(Stored data entries)
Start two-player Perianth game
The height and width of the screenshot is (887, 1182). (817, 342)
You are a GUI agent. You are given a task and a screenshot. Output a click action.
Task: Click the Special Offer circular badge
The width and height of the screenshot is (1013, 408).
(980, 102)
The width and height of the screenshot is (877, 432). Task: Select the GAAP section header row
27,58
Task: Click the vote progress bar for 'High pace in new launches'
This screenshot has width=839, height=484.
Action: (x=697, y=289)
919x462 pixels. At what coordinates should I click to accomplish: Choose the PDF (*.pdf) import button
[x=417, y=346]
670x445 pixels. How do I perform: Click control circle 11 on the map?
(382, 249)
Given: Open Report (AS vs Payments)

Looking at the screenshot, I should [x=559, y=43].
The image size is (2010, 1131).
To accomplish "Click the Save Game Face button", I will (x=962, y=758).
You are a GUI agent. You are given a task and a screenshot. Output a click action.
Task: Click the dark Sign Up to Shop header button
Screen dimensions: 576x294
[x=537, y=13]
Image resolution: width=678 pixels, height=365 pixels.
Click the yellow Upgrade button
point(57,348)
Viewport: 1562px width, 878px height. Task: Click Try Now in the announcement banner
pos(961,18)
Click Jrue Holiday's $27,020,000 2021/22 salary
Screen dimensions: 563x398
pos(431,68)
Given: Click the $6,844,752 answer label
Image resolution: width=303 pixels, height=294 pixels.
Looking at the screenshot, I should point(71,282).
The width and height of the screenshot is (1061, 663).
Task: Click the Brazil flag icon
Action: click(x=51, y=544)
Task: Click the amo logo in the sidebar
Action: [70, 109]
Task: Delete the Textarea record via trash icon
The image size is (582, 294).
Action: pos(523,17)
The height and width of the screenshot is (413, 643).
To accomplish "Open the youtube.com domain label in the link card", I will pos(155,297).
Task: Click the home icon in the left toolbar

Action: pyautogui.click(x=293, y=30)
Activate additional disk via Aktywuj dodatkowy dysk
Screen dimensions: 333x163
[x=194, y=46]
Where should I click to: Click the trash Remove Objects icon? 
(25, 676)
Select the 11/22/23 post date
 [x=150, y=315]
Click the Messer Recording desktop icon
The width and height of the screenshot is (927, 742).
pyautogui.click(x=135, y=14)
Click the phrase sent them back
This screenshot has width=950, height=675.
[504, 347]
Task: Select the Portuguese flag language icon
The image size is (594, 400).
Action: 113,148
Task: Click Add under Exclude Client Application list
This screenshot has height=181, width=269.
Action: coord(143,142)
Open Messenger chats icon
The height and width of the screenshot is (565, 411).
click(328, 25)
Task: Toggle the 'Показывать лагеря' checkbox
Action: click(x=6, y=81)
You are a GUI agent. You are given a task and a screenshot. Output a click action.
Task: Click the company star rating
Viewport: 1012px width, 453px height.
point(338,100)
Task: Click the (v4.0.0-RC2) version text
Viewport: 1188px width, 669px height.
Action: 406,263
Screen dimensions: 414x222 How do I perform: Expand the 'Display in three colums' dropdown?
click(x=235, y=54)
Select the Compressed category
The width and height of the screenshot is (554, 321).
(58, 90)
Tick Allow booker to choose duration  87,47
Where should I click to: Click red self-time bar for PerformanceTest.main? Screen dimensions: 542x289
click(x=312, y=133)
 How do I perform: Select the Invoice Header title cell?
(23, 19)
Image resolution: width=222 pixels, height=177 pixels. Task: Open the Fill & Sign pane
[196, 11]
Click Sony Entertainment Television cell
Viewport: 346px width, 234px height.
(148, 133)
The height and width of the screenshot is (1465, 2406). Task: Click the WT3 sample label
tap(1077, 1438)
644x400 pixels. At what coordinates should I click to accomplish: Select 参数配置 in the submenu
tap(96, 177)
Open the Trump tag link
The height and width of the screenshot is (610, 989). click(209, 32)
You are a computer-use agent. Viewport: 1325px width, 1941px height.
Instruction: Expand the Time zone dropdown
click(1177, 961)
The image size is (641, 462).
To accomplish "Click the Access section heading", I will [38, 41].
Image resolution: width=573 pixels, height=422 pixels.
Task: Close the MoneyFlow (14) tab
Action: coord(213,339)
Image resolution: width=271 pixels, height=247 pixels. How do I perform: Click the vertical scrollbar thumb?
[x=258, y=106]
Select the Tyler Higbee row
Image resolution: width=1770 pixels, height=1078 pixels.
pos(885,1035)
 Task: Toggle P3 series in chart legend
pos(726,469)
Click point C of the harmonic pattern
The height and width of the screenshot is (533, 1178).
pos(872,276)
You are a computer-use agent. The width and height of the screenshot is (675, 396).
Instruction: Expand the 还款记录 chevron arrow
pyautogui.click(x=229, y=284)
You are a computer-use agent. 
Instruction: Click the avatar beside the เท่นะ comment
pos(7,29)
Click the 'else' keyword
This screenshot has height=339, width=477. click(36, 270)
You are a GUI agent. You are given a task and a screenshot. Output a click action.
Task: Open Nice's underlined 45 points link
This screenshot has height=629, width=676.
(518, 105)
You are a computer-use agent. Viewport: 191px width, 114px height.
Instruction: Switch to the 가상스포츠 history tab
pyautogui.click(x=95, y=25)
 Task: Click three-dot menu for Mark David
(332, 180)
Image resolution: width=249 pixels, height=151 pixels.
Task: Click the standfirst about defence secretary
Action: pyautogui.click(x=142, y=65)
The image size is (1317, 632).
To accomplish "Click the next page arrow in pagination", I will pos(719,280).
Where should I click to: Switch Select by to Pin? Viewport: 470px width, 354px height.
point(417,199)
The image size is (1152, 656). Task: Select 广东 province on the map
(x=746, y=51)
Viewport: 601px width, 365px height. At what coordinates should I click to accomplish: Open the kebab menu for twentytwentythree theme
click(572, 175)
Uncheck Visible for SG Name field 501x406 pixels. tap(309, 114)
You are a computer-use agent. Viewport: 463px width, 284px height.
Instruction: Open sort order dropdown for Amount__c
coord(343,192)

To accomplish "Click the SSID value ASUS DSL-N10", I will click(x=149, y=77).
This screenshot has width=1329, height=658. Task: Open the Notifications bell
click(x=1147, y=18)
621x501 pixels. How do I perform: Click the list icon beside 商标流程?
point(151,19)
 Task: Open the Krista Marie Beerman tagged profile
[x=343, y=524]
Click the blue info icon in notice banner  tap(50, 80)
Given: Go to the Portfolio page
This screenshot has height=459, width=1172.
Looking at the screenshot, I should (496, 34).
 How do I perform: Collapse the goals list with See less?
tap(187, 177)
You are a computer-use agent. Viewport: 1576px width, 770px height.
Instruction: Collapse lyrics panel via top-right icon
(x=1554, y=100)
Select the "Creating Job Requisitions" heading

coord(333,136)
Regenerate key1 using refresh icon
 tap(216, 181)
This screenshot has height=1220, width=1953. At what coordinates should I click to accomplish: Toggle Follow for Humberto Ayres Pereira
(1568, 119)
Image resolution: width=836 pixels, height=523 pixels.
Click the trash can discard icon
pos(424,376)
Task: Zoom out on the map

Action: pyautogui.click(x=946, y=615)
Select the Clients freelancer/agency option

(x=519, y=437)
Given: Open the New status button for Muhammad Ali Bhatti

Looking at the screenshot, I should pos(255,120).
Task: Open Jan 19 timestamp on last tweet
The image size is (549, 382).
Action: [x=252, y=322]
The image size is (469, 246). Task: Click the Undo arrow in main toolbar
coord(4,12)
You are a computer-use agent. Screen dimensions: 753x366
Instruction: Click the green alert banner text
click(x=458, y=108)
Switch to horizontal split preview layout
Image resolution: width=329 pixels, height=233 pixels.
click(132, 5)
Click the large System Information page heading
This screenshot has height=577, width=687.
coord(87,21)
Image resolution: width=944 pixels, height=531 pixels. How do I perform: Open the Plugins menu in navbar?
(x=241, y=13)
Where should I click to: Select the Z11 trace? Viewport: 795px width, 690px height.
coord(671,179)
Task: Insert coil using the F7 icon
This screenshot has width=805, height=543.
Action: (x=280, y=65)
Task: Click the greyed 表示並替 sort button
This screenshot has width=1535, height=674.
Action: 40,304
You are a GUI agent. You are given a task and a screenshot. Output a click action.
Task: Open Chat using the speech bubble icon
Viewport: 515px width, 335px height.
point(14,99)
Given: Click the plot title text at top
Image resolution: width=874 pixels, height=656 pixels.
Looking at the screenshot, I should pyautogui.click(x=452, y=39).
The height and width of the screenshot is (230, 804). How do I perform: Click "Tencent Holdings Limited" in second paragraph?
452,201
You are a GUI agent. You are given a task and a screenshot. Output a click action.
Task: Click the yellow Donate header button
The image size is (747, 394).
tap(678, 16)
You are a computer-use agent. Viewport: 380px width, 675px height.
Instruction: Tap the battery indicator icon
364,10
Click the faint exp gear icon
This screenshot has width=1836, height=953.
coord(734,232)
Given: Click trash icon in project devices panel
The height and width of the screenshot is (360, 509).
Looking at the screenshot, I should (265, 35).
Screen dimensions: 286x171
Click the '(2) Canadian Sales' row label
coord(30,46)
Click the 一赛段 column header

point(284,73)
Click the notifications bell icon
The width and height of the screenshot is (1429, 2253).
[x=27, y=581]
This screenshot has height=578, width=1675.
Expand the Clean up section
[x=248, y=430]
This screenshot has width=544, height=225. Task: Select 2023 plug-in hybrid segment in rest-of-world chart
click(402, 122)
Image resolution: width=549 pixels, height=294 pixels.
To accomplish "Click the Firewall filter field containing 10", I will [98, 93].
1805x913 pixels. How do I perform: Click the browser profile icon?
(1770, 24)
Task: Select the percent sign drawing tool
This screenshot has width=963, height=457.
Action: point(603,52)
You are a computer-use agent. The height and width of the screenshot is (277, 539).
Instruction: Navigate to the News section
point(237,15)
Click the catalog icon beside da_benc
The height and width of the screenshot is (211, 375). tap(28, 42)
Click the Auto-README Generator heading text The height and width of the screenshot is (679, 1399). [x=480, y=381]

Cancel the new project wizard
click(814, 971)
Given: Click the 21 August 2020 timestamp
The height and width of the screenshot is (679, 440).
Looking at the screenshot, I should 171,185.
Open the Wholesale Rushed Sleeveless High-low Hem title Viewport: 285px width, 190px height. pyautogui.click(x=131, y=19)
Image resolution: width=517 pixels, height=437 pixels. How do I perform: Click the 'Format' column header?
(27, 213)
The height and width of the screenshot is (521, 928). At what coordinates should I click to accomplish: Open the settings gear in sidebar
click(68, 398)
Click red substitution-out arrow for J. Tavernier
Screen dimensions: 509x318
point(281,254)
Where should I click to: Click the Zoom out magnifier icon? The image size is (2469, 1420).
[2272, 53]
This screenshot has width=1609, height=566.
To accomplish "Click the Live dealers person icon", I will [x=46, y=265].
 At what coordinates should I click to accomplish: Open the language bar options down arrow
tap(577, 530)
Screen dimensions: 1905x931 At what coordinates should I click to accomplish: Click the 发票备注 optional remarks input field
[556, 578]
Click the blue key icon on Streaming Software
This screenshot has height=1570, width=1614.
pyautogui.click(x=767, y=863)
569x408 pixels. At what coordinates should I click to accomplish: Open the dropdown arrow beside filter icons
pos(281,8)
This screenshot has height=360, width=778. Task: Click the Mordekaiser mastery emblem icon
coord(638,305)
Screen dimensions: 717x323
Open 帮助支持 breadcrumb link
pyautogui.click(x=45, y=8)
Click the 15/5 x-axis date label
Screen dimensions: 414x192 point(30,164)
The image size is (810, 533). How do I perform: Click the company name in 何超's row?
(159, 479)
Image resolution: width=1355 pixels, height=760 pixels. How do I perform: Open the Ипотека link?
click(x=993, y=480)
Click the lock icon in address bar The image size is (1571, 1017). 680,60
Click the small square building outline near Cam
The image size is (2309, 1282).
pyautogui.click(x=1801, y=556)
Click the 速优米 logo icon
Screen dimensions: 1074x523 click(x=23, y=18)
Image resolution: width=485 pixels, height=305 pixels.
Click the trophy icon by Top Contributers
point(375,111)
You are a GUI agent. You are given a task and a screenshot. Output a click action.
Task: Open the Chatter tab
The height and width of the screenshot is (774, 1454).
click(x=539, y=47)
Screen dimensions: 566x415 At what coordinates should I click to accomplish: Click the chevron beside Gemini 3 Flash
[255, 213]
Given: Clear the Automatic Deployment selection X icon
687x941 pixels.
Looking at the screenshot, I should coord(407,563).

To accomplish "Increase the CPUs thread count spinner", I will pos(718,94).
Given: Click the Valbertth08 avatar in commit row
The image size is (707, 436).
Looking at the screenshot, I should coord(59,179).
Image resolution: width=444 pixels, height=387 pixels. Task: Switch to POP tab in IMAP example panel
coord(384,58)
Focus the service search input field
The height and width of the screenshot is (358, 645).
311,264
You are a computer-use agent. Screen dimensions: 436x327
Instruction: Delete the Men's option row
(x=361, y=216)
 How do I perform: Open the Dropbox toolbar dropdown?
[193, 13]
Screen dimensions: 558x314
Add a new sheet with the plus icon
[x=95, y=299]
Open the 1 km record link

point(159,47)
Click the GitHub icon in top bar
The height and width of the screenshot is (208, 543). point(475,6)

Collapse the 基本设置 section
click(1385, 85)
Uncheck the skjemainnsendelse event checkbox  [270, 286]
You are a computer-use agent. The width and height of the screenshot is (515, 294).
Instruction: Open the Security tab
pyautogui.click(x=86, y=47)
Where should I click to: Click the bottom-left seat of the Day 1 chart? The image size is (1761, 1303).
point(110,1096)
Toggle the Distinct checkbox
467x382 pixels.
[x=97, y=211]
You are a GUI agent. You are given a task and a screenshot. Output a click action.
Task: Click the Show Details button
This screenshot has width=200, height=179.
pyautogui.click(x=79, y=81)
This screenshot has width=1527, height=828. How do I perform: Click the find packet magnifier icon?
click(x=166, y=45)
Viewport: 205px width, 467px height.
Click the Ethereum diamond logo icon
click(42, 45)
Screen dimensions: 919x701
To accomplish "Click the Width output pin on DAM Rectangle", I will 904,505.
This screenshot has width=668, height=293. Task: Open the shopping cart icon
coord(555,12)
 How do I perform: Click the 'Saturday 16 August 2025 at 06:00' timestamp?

→ TASK DESCRIPTION:
Copy out the items above without any changes, everything from the line containing "Given: Open Report (AS vs Payments)" down to the line containing "pos(431,68)", including both of those lines.

→ FINISHED EXERCISE:
Given: Open Report (AS vs Payments)

Looking at the screenshot, I should [x=559, y=43].
The image size is (2010, 1131).
To accomplish "Click the Save Game Face button", I will (x=962, y=758).
You are a GUI agent. You are given a task and a screenshot. Output a click action.
Task: Click the dark Sign Up to Shop header button
Screen dimensions: 576x294
[x=537, y=13]
Image resolution: width=678 pixels, height=365 pixels.
Click the yellow Upgrade button
point(57,348)
Viewport: 1562px width, 878px height. Task: Click Try Now in the announcement banner
pos(961,18)
Click Jrue Holiday's $27,020,000 2021/22 salary
Screen dimensions: 563x398
pos(431,68)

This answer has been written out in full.